### Instruction
Copy the listing below line for line, with nothing changed.

-- Begin Input records --

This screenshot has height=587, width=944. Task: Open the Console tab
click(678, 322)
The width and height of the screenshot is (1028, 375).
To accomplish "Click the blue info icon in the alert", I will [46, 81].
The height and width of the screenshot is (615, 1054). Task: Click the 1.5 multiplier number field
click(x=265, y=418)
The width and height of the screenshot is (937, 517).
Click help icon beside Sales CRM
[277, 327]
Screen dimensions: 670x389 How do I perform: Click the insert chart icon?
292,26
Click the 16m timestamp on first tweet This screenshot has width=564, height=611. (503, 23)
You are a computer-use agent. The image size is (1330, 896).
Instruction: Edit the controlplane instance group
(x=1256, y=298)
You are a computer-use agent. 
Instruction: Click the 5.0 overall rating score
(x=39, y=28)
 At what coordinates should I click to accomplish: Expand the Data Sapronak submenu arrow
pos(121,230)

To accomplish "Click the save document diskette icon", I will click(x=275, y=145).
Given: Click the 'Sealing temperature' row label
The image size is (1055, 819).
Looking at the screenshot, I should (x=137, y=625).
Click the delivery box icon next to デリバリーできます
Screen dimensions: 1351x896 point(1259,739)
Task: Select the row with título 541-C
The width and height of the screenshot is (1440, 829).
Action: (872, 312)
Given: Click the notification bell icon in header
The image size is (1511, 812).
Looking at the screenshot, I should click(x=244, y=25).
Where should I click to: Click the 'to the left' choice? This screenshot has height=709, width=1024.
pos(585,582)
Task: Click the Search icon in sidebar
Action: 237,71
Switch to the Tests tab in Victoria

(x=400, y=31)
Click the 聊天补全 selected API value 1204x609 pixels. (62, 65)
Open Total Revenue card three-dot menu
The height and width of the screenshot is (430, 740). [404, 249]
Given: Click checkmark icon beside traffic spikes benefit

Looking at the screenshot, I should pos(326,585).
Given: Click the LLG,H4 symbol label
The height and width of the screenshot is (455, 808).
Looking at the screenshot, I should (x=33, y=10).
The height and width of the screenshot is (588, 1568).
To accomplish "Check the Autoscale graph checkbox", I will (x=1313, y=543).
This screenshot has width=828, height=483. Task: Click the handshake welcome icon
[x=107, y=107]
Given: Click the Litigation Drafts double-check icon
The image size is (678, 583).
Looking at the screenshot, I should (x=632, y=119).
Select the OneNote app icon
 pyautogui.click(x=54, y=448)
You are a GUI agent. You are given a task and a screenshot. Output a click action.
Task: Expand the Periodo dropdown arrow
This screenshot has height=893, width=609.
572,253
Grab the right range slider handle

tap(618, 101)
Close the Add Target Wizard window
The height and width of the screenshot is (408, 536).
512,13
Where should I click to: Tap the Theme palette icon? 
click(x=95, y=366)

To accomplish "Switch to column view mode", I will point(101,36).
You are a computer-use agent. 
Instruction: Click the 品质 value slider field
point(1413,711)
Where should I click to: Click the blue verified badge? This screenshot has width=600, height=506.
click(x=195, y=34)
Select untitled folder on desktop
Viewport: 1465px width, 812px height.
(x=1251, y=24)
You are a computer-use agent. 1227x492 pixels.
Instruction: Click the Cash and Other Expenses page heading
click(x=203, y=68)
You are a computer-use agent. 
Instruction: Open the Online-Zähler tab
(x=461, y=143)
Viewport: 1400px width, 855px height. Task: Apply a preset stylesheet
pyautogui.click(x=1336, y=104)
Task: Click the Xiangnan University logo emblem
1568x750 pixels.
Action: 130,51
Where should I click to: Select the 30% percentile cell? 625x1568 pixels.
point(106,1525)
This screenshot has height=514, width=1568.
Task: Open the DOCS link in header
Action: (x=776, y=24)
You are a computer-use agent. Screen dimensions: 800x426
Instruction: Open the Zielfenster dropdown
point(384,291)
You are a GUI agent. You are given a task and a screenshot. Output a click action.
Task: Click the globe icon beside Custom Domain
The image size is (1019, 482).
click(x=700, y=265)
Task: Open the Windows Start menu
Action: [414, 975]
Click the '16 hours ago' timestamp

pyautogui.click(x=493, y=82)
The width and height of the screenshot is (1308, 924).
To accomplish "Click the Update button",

-- End Input records --

### The answer
This screenshot has height=587, width=944. Task: Open the Console tab
click(678, 322)
The width and height of the screenshot is (1028, 375).
To accomplish "Click the blue info icon in the alert", I will [46, 81].
The height and width of the screenshot is (615, 1054). Task: Click the 1.5 multiplier number field
click(x=265, y=418)
The width and height of the screenshot is (937, 517).
Click help icon beside Sales CRM
[277, 327]
Screen dimensions: 670x389 How do I perform: Click the insert chart icon?
292,26
Click the 16m timestamp on first tweet This screenshot has width=564, height=611. (503, 23)
You are a computer-use agent. The image size is (1330, 896).
Instruction: Edit the controlplane instance group
(x=1256, y=298)
You are a computer-use agent. 
Instruction: Click the 5.0 overall rating score
(x=39, y=28)
 At what coordinates should I click to accomplish: Expand the Data Sapronak submenu arrow
pos(121,230)

To accomplish "Click the save document diskette icon", I will click(x=275, y=145).
Given: Click the 'Sealing temperature' row label
The image size is (1055, 819).
Looking at the screenshot, I should (x=137, y=625).
Click the delivery box icon next to デリバリーできます
Screen dimensions: 1351x896 point(1259,739)
Task: Select the row with título 541-C
The width and height of the screenshot is (1440, 829).
Action: (872, 312)
Given: Click the notification bell icon in header
The image size is (1511, 812).
Looking at the screenshot, I should click(x=244, y=25).
Where should I click to: Click the 'to the left' choice? This screenshot has height=709, width=1024.
pos(585,582)
Task: Click the Search icon in sidebar
Action: 237,71
Switch to the Tests tab in Victoria

(x=400, y=31)
Click the 聊天补全 selected API value 1204x609 pixels. (62, 65)
Open Total Revenue card three-dot menu
The height and width of the screenshot is (430, 740). [404, 249]
Given: Click checkmark icon beside traffic spikes benefit

Looking at the screenshot, I should pos(326,585).
Given: Click the LLG,H4 symbol label
The height and width of the screenshot is (455, 808).
Looking at the screenshot, I should (x=33, y=10).
The height and width of the screenshot is (588, 1568).
To accomplish "Check the Autoscale graph checkbox", I will (x=1313, y=543).
This screenshot has width=828, height=483. Task: Click the handshake welcome icon
[x=107, y=107]
Given: Click the Litigation Drafts double-check icon
The image size is (678, 583).
Looking at the screenshot, I should (x=632, y=119).
Select the OneNote app icon
 pyautogui.click(x=54, y=448)
You are a GUI agent. You are given a task and a screenshot. Output a click action.
Task: Expand the Periodo dropdown arrow
This screenshot has height=893, width=609.
572,253
Grab the right range slider handle

tap(618, 101)
Close the Add Target Wizard window
The height and width of the screenshot is (408, 536).
512,13
Where should I click to: Tap the Theme palette icon? 
click(x=95, y=366)

To accomplish "Switch to column view mode", I will point(101,36).
You are a computer-use agent. 
Instruction: Click the 品质 value slider field
point(1413,711)
Where should I click to: Click the blue verified badge? This screenshot has width=600, height=506.
click(x=195, y=34)
Select untitled folder on desktop
Viewport: 1465px width, 812px height.
(x=1251, y=24)
You are a computer-use agent. 1227x492 pixels.
Instruction: Click the Cash and Other Expenses page heading
click(x=203, y=68)
You are a computer-use agent. 
Instruction: Open the Online-Zähler tab
(x=461, y=143)
Viewport: 1400px width, 855px height. Task: Apply a preset stylesheet
pyautogui.click(x=1336, y=104)
Task: Click the Xiangnan University logo emblem
1568x750 pixels.
Action: 130,51
Where should I click to: Select the 30% percentile cell? 625x1568 pixels.
point(106,1525)
This screenshot has height=514, width=1568.
Task: Open the DOCS link in header
Action: (x=776, y=24)
You are a computer-use agent. Screen dimensions: 800x426
Instruction: Open the Zielfenster dropdown
point(384,291)
You are a GUI agent. You are given a task and a screenshot. Output a click action.
Task: Click the globe icon beside Custom Domain
The image size is (1019, 482).
click(x=700, y=265)
Task: Open the Windows Start menu
Action: [414, 975]
Click the '16 hours ago' timestamp

pyautogui.click(x=493, y=82)
The width and height of the screenshot is (1308, 924).
To accomplish "Click the Update button",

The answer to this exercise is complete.